Editing Q-learning (section)

== Algorithm ==
[[File:Q-Learning Matrix Initialized and After Training.png|thumb|upright=2|A Q-learning table mapping states to actions, initially filled with zeros and updated iteratively through training]]
After <math>\Delta t</math> steps into the future the agent will decide some next step. The weight for this step is calculated as <math>\gamma^{\Delta t}</math>, where <math>\gamma</math> (the ''discount factor'') is a number between 0 and 1 (<math>0 \le \gamma \le 1</math>). Assuming <math>\gamma < 1</math>, it has the effect of valuing rewards received earlier higher than those received later (reflecting the value of a "good start"). <math> \gamma </math> may also be interpreted as the probability to succeed (or survive) at every step <math>\Delta t</math>.

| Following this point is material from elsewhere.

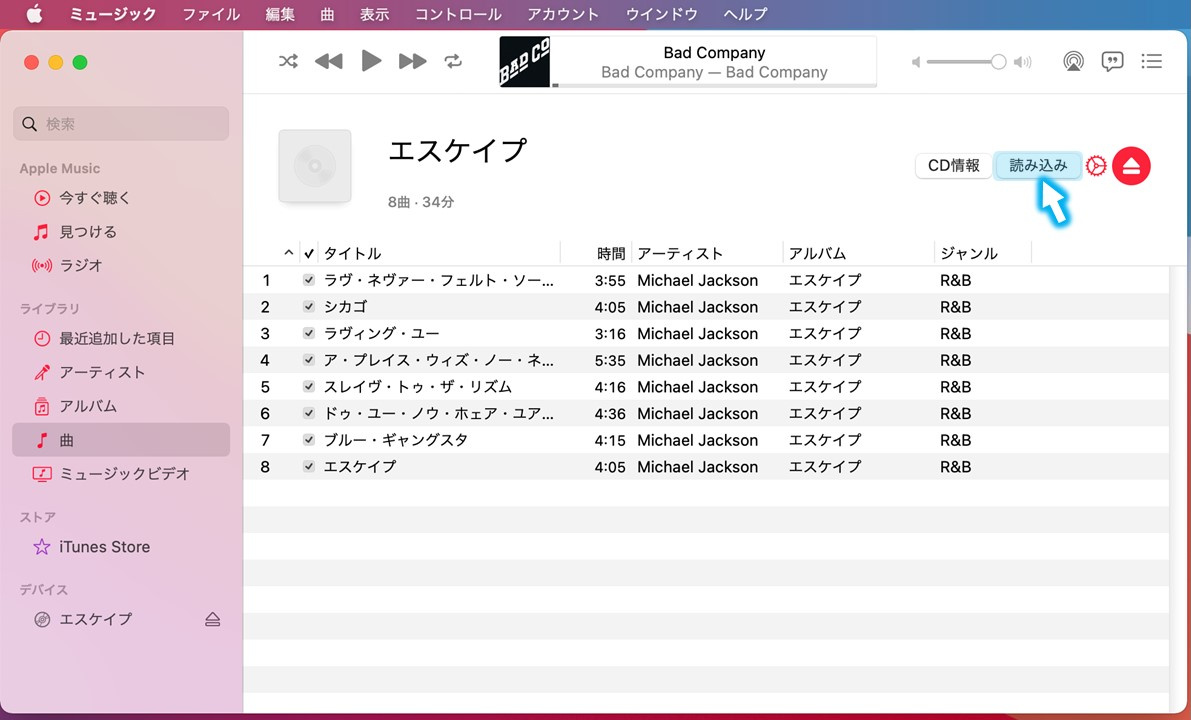The image size is (1191, 720).
Task: Toggle the repeat icon
Action: coord(454,62)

The algorithm, therefore, has a function that calculates the quality of a state–action combination:

:<math>Q: \mathcal{S} \times \mathcal{A} \to \mathbb{R}</math>.

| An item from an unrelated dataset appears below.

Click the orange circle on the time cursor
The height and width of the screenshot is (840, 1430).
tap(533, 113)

Before learning begins, {{tmath|Q}} is initialized to a possibly arbitrary fixed value (chosen by the programmer). Then, at each time <math>t</math> the agent selects an action <math>A_t</math>, observes a reward <math>R_{t+1}</math>, enters a new state <math>S_{t+1}</math> (that may depend on both the previous state <math>S_t</math> and the selected action), and <math>Q</math> is updated. The core of the algorithm is a [[Bellman equation]] as a simple [[Markov decision process#Value iteration|value iteration update]], using the weighted average of the current value and the new information:<ref>{{cite arXiv |last1=Dietterich |first1=Thomas G. |title=Hierarchical Reinforcement Learning with the MAXQ Value Function Decomposition |date=21 May 1999 |eprint=cs/9905014 }}</ref>

:<math>Q^{new}(S_{t},A_{t}) \leftarrow (1 - \underbrace{\alpha}_{\text{learning rate}}) \cdot \underbrace{Q(S_{t},A_{t})}_{\text{current value}} + \underbrace{\alpha}_{\text{learning rate}} \cdot \bigg( \underbrace{\underbrace{R_{t+1}}_{\text{reward}} + \underbrace{\gamma}_{\text{discount factor}} \cdot \underbrace{\max_{a}Q(S_{t+1}, a)}_{\text{estimate of optimal future value}}}_{\text{new value (temporal difference target)}} \bigg) </math>

where ''<math>R_{t+1}</math>'' is the reward received when moving from the state <math>S_{t}</math> to the state <math>S_{t+1}</math>, and <math>\alpha</math> is the [[learning rate]] <math>(0 < \alpha \le 1)</math>.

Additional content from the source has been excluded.